>> start DATA TO PROCESS
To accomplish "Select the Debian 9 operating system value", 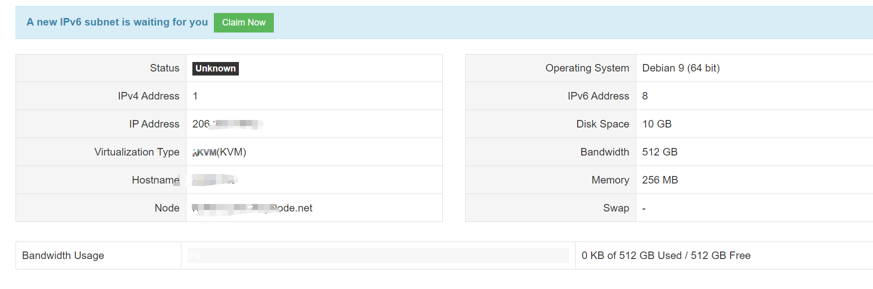I will pyautogui.click(x=681, y=68).
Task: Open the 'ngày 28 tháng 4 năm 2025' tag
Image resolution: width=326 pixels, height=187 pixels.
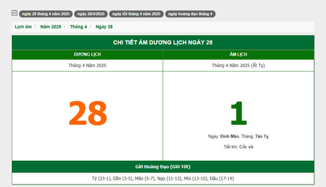Action: point(46,14)
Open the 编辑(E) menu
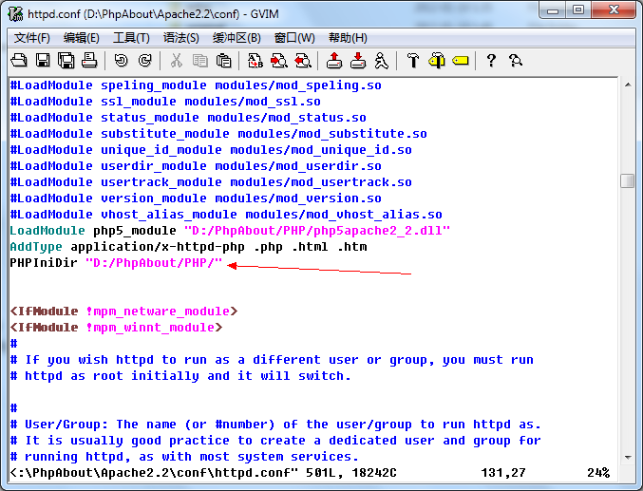643x491 pixels. point(81,38)
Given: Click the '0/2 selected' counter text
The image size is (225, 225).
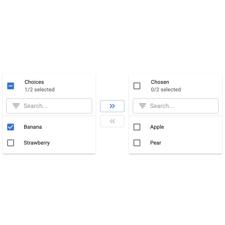Looking at the screenshot, I should click(x=166, y=90).
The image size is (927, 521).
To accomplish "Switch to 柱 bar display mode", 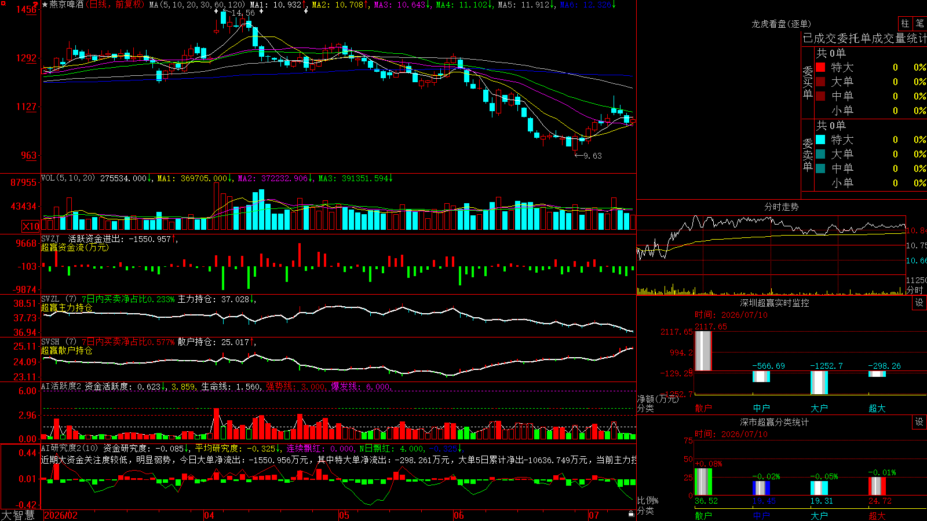I will click(x=905, y=23).
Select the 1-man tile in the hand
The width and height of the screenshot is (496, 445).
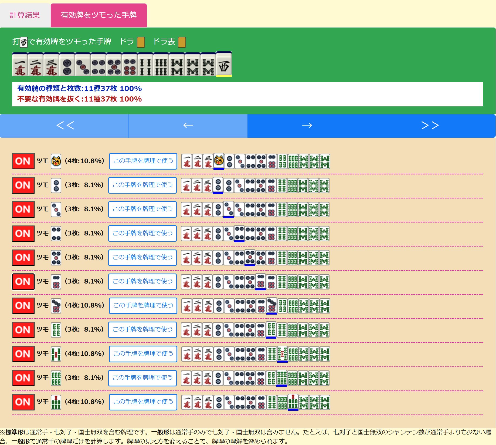coord(20,65)
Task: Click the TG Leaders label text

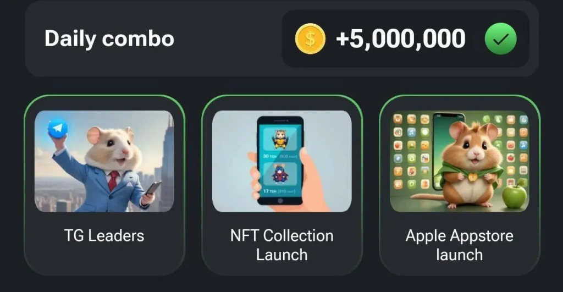Action: tap(104, 236)

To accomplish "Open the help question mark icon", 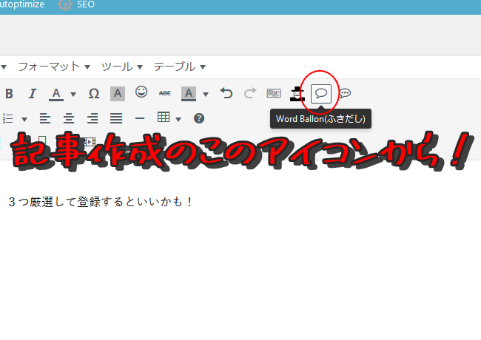I will (198, 118).
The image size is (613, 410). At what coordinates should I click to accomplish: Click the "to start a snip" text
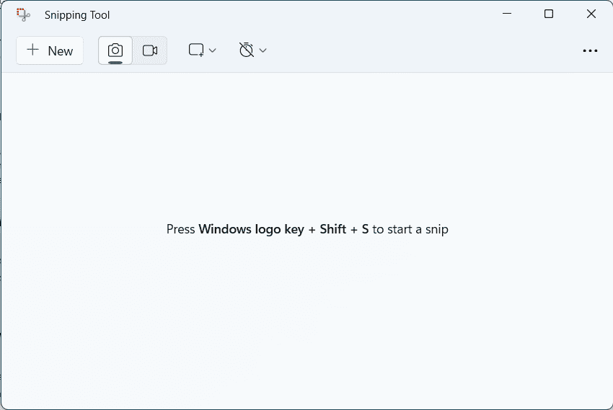pyautogui.click(x=410, y=230)
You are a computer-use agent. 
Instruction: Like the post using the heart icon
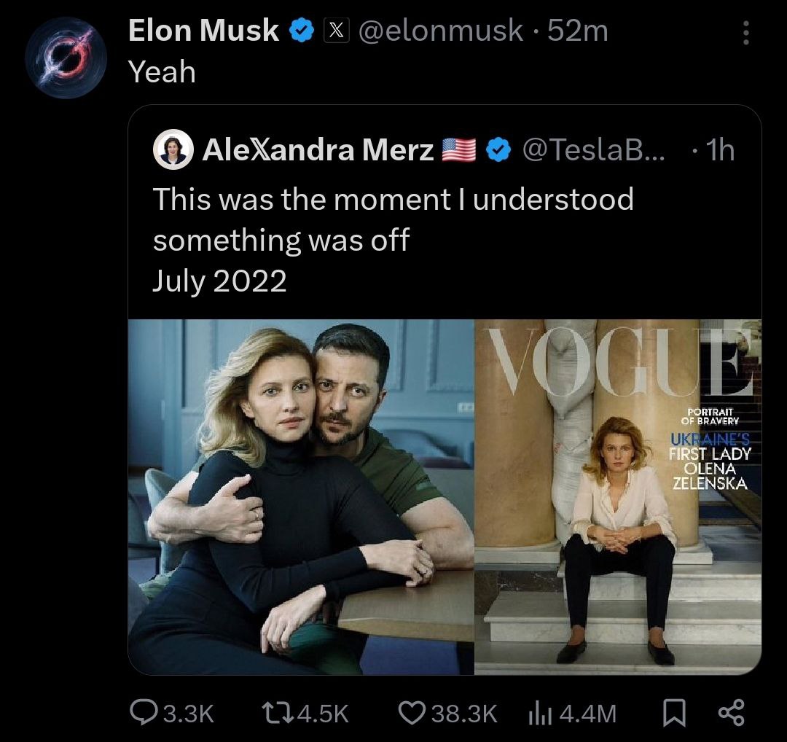coord(412,712)
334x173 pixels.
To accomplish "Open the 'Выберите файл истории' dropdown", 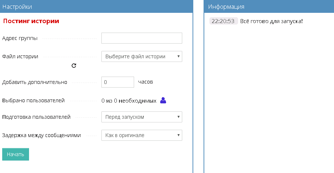I will pyautogui.click(x=142, y=56).
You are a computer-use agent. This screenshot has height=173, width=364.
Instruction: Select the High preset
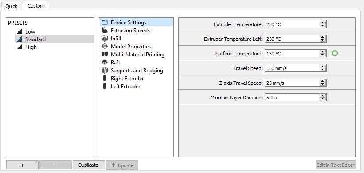click(x=31, y=47)
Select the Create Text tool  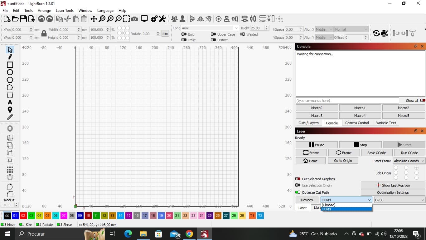coord(10,102)
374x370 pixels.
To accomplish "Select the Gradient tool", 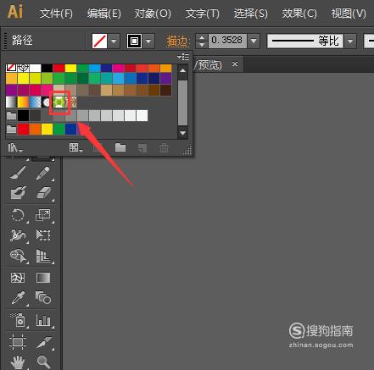I will point(43,278).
>> end DATA TO PROCESS
» CHALLENGE:
Please return every line above that contains the string "size". Case counts.

» ANSWER IN FULL:
The image size is (225, 225).
The image size is (927, 521).
The image size is (613, 410). At what coordinates should I click to accomplish: Click the "to start a snip" text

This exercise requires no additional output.